Sofia nem sabe que faz parte dos 34 por cento de mulheres portuguesas entre os 25 e os 29 anos que gostavam de ter, pelo menos, dois filhos. A percentagem foi apurada num inquérito que a Associação Portuguesa de Famílias Numerosas (APFN) promoveu no início deste ano e que conclui o óbvio: não fossem as condicionantes financeiras e as dificuldades de conciliação família-trabalho, haveria mais crianças a nascer em Portugal e o índice sintético de fecundidade não estaria tão abaixo dos 2,1 filhos por mulher necessários para garantir a substituição de gerações.
Com Portugal transformado no 8.º país mais velho do mundo (contas da ONU), os cortes no abono de família que hoje entram em vigor e nas deduções à colecta das despesas com saúde e educação surgem como "uma confissão de falência do Estado", segundo o demógrafo Mário Leston Bandeira, para quem "ter um filho transformou-se num luxo, assim como comprar uma segunda casa". O mais grave é, para a secretária-geral da APFN, Ana Cid, "a cegueira" dos novos tectos para a dedução em sede de IRS das despesas com saúde, educação, encargos com crédito à habitação ou com lares de idosos, "fixados independentemente do número de pessoas que compõem o agregado familiar" mas que já não atingirão tantas famílias depois do acordo entre PS e PSD para a viabilização do Orçamento do Estado.
Cheque-bebé na gaveta
Os incentivos à natalidade foram uma das bandeiras do primeiro-ministro. Durante a campanha para as legislativas de 2009, José Sócrates propôs-se investir mais de 20 milhões de euros por ano no famigerado cheque-bebé. A ideia era atribuir 200 euros por cada bebé nascido numa Conta Poupança-Futuro, com benefícios fiscais. Duplo objectivo: incentivar a natalidade e estimular hábitos de poupança. O cheque, porém, nunca chegou a sair do papel. A majoração do abono de família sim, mas por pouco tempo. E as políticas de apoio à maternidade voltaram assim a ficar reduzidas ao subsídio pré-natal que, desde 2007, é atribuído a partir do quarto mês de gravidez, mas apenas aos agregados com rendimentos mensais brutos inferiores a 1989 euros.
Para lá dos incentivos financeiros, a presidente da Sociedade Portuguesa de Demografia, Maria Filomena Mendes, reclama políticas voltadas para a igualdade de género. "Os estudos mostram que as questões da igualdade de género, dentro do agregado familiar e no contexto laboral, são determinantes no aumento da fecundidade", diz.
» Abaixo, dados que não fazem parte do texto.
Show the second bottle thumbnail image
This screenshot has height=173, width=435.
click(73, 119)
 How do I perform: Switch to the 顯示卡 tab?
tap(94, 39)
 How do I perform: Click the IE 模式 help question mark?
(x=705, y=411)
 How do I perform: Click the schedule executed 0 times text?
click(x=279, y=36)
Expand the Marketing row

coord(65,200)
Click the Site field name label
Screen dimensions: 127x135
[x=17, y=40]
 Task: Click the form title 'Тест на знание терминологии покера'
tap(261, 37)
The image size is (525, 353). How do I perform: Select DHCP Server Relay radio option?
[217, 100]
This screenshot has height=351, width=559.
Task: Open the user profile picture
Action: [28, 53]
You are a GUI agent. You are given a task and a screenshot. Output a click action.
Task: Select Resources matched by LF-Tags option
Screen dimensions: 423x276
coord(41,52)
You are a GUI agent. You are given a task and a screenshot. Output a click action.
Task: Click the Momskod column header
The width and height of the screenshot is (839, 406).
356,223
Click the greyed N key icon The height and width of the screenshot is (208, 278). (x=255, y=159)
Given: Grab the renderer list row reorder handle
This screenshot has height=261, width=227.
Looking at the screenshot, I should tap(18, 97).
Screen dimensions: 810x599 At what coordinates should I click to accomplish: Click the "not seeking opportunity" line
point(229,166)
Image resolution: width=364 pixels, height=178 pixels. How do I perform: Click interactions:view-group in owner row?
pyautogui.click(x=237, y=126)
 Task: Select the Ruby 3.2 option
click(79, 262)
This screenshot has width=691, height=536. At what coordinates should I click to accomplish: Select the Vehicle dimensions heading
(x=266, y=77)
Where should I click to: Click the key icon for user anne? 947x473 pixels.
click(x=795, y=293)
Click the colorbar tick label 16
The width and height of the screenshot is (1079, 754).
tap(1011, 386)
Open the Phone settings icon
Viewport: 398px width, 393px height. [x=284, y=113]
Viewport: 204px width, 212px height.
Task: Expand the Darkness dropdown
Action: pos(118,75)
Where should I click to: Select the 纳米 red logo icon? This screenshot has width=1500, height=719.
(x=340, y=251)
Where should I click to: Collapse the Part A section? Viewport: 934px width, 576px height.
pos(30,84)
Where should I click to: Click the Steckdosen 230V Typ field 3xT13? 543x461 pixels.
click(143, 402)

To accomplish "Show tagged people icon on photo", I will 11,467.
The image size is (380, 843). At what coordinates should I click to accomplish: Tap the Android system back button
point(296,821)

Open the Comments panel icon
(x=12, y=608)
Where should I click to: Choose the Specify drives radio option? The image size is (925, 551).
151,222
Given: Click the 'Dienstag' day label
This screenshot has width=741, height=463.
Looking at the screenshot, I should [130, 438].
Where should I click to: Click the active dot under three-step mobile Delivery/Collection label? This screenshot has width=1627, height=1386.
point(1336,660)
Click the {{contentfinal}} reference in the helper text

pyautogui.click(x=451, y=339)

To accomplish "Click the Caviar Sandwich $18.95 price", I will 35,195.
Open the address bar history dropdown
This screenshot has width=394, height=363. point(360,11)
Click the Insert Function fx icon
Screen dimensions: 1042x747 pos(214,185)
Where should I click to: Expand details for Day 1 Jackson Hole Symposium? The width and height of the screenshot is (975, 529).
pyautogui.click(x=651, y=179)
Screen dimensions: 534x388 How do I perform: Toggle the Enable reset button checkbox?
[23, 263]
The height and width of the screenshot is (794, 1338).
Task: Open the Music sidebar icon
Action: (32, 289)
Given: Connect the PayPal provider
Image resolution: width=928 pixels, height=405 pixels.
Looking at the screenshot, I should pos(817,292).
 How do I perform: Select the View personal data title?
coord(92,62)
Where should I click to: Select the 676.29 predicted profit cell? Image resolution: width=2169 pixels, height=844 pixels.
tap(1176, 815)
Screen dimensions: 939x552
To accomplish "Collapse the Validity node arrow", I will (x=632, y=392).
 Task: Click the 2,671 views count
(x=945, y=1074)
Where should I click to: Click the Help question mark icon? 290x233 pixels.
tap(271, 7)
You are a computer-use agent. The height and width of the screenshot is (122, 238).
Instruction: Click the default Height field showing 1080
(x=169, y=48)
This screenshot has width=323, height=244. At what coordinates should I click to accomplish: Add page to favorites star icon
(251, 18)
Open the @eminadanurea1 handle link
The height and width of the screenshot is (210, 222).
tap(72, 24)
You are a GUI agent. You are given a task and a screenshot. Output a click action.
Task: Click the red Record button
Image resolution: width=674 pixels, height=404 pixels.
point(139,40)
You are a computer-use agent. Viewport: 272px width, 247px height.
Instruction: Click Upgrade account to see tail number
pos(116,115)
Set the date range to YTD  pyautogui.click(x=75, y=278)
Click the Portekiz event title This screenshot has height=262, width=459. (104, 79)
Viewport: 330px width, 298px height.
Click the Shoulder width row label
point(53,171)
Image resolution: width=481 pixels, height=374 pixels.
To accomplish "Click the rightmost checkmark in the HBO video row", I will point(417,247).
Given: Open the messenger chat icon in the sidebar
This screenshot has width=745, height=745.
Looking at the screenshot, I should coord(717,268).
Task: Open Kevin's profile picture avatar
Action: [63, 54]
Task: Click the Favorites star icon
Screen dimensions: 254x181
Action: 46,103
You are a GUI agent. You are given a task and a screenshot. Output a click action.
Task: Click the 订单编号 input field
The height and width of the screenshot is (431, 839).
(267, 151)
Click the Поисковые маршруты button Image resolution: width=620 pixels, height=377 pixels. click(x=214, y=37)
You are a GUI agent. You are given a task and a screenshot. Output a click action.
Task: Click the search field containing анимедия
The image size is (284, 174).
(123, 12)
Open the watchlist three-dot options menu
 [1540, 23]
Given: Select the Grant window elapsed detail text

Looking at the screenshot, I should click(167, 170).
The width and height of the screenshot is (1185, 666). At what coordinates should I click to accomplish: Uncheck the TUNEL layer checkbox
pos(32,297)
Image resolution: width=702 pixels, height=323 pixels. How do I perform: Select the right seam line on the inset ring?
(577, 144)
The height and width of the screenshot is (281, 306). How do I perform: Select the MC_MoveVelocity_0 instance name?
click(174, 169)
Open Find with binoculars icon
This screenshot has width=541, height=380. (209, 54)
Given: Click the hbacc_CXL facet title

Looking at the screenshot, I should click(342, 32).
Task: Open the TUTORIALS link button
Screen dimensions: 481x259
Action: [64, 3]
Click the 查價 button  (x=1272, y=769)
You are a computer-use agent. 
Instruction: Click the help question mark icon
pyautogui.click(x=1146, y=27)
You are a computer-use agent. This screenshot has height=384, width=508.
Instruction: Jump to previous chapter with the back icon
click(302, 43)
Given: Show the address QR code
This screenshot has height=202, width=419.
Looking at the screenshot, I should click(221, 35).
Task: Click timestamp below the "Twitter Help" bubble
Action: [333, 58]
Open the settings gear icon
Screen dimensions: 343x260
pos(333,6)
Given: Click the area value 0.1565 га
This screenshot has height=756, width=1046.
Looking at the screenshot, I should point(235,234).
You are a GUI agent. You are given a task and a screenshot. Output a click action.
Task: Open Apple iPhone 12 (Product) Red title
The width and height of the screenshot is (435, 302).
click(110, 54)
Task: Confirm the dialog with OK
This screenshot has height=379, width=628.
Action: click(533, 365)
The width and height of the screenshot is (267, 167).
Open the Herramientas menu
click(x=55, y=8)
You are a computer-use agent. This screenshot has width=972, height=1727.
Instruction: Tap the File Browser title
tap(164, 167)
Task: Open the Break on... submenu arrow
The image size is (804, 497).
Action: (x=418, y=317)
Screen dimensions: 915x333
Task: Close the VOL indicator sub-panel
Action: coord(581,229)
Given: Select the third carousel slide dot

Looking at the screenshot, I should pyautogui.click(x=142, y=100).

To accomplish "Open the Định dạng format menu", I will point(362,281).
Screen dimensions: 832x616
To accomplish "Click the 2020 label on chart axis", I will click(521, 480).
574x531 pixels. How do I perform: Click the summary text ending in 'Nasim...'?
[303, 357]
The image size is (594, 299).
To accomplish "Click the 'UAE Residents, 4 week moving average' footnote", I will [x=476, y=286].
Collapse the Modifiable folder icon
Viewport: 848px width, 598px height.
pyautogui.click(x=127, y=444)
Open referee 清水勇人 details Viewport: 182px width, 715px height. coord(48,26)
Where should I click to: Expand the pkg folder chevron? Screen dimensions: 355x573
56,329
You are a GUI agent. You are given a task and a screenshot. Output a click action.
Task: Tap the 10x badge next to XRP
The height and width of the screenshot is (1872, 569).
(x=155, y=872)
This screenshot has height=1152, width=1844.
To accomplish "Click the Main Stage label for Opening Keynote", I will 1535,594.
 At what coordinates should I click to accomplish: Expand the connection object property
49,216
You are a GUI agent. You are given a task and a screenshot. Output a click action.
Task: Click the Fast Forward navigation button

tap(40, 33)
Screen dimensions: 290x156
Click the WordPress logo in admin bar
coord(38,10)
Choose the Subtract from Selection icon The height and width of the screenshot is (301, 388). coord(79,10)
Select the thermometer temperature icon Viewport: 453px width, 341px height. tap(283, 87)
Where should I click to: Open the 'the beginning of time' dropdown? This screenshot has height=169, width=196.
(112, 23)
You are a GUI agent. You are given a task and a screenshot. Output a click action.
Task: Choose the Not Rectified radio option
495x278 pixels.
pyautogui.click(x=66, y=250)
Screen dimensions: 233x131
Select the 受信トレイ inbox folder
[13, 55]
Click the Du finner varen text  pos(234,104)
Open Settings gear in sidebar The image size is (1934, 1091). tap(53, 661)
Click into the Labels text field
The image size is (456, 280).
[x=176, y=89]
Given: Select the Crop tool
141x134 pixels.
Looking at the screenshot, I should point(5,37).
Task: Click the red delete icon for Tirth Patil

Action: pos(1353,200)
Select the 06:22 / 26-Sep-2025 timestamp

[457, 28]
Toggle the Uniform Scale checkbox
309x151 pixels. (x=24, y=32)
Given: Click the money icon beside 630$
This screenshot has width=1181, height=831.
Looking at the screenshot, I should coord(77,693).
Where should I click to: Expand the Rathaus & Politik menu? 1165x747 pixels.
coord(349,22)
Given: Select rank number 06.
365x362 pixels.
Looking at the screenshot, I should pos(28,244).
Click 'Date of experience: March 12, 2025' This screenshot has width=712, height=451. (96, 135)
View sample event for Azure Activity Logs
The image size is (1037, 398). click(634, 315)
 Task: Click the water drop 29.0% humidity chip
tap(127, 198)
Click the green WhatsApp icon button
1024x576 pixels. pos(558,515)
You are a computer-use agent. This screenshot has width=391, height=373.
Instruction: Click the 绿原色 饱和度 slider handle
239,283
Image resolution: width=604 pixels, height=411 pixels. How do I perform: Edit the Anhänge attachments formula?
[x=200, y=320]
O novo regime de protecção da parentalidade, em vigor desde Maio de 2009, dava um passo em frente no sentido da igualdade, ao admitir os seis meses de licença remunerados a 80 por cento, desde que um deles seja gozado em exclusivo pelo pai. O problema é que, 14 meses depois, apenas 25 por cento dos pais tinham gozado aquele mês de licença.
"Enquanto não houver medidas que ajudem as mulheres a conciliar o facto de serem mães com a carreira profissional, o cenário não vai mudar", acrescenta Leston Bandeira. Soluções? "Temos que ter empresas mais amigas das famílias com filhos pequenos", sugere Filomena Mendes. "Isenções fiscais para as empresas que abram uma creche para os filhos dos funcionários ou que promovam o trabalho em part-time para os funcionários com filhos pequenos", concretiza Leston Bandeira, para quem o país não vai conseguir pôr as mulheres a ter mais filhos se não garantir "mais creches, mais baratas e com horários mais flexíveis".